• _Excerpts from a dataset_:
════

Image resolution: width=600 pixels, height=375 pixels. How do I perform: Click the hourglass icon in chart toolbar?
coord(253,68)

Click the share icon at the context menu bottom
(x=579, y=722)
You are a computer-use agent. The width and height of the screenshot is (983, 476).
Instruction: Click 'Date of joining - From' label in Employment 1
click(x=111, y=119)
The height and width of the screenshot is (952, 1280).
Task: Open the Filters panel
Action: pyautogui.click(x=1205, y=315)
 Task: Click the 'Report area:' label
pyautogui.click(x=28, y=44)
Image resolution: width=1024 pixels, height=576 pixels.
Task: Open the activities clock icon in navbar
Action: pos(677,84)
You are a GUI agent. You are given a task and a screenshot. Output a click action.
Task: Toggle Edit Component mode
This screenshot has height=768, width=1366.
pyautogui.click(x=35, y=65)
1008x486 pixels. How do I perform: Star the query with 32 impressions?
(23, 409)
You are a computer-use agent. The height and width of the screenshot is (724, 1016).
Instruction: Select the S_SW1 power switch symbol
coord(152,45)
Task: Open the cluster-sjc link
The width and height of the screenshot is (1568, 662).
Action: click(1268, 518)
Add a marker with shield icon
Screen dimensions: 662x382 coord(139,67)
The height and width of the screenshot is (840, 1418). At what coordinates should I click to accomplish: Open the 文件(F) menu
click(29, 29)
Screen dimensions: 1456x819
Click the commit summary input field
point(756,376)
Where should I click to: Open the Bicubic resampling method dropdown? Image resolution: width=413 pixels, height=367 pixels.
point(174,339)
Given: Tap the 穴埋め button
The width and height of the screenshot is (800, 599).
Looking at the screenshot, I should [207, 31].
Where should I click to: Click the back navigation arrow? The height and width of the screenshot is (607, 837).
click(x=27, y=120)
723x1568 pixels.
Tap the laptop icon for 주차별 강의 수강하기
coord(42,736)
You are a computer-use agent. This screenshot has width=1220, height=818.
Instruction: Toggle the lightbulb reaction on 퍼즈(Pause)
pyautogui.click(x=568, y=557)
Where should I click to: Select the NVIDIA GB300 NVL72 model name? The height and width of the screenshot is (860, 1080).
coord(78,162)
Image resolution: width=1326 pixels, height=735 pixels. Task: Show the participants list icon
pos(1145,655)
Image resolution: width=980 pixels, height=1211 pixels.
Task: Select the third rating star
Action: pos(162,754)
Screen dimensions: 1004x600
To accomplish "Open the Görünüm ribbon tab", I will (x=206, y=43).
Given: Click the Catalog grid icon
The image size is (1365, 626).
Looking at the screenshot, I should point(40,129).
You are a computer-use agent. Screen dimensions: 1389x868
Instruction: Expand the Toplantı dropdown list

════

• _Task requirements_:
Please return each line of the data above in which the word "computer" occurs.

• _Response_:
You are a computer-use agent. The width and height of the screenshot is (983, 476).
You are a computer-use agent. The height and width of the screenshot is (724, 1016).
You are a computer-use agent. This screenshot has width=1220, height=818.
You are a computer-use agent. Screen dimensions: 1389x868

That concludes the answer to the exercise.